The shake up to the insurance industry
In 2011, I was in New Zealand when the devastating earthquakes hit. It’s not everyday someone can say they navigated something like that. Aside from the impact of the natural disaster itself was the spiralling financial disaster that followed. Some insurers simply did not have the reserves for a large scale catastrophe loss such as an earthquake flattening most of the city. Christchurch was also not considered a high risk area for earthquakes.
What was happening prior to the earthquakes however, was the lack of good risk culture and the rush to write business profitably rather than sustainably. The earthquakes exposed large scale gaps in what the risk was assumed to be, and what the risk actually was. Business owners, home owners, and the government sector had far exceeded any projected estimates for direct and consequential loss. Liquefaction also meant entire suburbs were no longer on stable land. Bexley for example, a suburb in Christchurch looked much like a horror scene from a dystopian future. It was decided to not rebuild here, because the land could not be stabilised.
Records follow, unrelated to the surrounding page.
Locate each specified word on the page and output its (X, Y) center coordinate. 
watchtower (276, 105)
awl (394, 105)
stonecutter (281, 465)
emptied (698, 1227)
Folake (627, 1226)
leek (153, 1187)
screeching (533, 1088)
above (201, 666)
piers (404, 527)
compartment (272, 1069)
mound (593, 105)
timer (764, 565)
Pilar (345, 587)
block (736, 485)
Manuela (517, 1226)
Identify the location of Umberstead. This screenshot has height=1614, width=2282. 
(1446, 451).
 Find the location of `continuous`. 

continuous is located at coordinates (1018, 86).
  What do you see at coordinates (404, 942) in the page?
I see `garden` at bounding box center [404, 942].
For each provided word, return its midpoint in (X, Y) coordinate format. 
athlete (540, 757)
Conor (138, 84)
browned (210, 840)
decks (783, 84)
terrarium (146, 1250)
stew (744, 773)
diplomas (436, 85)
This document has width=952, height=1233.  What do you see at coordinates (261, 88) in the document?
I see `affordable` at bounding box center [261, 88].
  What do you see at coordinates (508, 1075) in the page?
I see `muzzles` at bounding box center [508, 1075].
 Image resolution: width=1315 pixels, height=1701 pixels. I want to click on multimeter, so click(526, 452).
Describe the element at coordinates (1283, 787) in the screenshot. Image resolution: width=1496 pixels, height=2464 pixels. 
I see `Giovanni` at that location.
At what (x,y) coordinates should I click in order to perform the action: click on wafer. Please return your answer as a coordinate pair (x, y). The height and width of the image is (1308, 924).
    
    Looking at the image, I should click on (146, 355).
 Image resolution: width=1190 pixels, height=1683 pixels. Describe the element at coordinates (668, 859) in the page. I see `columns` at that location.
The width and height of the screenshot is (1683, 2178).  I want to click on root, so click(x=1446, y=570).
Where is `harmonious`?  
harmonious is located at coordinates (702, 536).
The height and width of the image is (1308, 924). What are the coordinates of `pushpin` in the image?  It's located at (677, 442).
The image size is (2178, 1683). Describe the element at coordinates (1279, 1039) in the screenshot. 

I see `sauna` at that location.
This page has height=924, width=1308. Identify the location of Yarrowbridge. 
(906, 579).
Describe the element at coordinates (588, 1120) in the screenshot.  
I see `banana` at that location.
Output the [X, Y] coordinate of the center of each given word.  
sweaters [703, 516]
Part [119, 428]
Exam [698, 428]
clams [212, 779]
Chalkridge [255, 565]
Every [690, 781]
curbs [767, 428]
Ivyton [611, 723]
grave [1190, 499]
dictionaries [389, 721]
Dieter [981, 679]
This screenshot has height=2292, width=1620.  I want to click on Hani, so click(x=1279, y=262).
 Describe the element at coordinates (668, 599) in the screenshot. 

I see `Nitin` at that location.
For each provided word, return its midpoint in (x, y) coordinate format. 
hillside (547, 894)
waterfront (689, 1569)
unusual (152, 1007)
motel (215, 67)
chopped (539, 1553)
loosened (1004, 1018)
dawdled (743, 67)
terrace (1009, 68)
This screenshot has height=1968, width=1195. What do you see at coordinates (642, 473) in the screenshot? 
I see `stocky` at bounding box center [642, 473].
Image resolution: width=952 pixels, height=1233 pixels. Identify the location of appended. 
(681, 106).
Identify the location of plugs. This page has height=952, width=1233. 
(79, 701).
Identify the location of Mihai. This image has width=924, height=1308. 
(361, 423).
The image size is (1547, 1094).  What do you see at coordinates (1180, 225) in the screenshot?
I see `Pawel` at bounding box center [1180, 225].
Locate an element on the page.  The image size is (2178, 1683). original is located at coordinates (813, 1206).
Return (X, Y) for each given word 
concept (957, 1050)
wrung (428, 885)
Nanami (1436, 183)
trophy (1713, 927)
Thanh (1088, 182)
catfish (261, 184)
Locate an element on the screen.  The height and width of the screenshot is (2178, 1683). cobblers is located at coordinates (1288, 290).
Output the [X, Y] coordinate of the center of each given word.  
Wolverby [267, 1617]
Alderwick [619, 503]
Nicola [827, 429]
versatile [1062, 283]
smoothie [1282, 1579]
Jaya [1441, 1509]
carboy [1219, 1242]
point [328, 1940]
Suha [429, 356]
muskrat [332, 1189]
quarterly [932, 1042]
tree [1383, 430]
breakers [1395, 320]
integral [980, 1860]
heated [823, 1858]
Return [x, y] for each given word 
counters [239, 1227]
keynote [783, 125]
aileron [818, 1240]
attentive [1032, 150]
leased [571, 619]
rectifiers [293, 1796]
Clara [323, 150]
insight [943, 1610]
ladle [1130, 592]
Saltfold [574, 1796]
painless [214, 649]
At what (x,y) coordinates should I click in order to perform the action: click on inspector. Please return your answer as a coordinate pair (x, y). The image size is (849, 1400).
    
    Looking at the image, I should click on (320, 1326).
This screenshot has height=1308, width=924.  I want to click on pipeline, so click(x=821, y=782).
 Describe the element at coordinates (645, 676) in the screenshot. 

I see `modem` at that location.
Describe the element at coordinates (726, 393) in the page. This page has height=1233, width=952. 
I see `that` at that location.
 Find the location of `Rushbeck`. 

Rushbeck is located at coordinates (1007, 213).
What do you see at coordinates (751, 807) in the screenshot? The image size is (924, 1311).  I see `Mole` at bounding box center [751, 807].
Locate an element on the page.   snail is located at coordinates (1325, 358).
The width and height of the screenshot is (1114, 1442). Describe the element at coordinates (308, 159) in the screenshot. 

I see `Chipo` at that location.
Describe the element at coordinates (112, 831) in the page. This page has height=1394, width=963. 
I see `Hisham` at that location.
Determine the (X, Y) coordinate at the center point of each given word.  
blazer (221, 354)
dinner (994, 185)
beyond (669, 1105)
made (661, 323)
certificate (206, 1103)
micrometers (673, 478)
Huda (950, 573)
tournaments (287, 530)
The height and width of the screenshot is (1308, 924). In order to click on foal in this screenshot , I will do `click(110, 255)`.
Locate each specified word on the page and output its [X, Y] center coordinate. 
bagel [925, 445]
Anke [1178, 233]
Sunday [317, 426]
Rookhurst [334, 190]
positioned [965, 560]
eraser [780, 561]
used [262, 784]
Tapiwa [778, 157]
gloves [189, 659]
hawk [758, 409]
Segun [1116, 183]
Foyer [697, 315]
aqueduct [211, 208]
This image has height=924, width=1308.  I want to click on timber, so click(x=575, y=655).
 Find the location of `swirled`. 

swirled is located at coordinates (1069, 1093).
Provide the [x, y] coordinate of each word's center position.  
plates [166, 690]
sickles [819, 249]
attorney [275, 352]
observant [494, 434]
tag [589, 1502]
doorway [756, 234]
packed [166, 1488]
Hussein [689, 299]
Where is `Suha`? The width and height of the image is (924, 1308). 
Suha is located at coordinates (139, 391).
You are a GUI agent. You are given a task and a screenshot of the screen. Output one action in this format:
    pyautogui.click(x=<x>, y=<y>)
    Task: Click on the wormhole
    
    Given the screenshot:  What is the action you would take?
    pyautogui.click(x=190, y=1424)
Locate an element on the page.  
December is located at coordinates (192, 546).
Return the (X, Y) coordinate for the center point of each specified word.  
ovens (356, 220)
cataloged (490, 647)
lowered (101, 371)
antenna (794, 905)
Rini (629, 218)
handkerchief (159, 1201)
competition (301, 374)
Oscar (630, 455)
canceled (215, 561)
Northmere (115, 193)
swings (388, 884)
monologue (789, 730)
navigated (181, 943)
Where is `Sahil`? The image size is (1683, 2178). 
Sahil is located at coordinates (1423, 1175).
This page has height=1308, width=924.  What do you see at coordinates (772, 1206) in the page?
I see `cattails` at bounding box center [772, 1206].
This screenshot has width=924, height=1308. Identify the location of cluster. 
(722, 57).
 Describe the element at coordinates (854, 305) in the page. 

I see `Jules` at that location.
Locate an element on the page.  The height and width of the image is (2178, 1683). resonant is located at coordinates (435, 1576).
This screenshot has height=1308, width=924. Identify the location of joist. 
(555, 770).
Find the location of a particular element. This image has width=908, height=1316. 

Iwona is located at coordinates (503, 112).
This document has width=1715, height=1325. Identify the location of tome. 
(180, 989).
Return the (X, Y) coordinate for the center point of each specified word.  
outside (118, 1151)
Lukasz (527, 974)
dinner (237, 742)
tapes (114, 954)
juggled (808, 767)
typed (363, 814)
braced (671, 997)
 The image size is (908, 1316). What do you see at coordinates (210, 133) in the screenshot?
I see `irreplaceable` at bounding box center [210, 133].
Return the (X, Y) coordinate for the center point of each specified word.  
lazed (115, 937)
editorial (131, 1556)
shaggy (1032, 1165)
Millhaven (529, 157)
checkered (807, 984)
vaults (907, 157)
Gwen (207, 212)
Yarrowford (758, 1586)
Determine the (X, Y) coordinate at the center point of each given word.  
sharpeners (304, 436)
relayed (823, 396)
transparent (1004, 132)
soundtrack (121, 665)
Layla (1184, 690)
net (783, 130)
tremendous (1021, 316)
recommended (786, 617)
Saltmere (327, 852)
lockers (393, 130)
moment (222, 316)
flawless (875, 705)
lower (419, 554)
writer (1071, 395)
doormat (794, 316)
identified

By the time I began my career, the insurance industry was well and truly in reactive phase, and still very much reeling from this loss. It was impossible to get property insurance without every piece of business essentially being re-written. There were several tough discussions with property owners with buildings that were constructed 1930s or prior and suddenly a very simple process would take weeks. The cost of purchasing insurance was suddenly very different.
The government intervention after the disaster mandated rebuilding with resilience and stricter code on infrastructure and housing. The added layer being that Christchurch was not a city of significant risk for earthquakes- stricter building code and compliance work was never previously required or factored in to construction costs. Which meant that claim costs to rebuild were significantly higher than what had ever been modelled.
It would have been short-sighted to think of rebuilding according to any previous standards as feasible, even from a claim cost mitigation perspective.
What all of this ultimately trickled down to, was an increased cost of insurance for the consumer in effect.
New Zealand is essentially halved with a fault line running straight through the middle of the South Island. In fact it’s in the “ring of fire” which also runs through Japan and is geologically significant for seismic activity. Why Christchurch was not also considered a risk and stricter building codes not enforced, is something I cannot personally fathom, considering the building code in Japan had been of a significantly higher standard for similar geological circumstances. New Zealand is a fairly new country historically so perhaps there was no recorded history of earthquakes in Christchurch. The information about the geological significance of New Zealand however, was not new. Why building and risk assessment standards were not modelled from other geologically significant countries is not something I can answer.
What this does show is that the rising cost cannot be attributed to government intervention alone. There is an emerging need to understand evolving risk due to geographical or climate factors and taking accountability for the financial impact large scale losses have by ensuring we are modelling our data from the most up to date information.
Instead of waiting for large scale catastrophe losses to occur, and looking at historical claims data, the industry needs to better protect its future by being proactive. This could be investing in better infrastructure to better support the use of scientific data in risk analysis. It could mean an investment in multidisciplinary staff so that the industry can be as agile as it needs to be. By modern standards however, the industry is yet to realise the old way of risk analysis is not working for us. We fail to recognise the importance of our own exposure if our methodology does not evolve.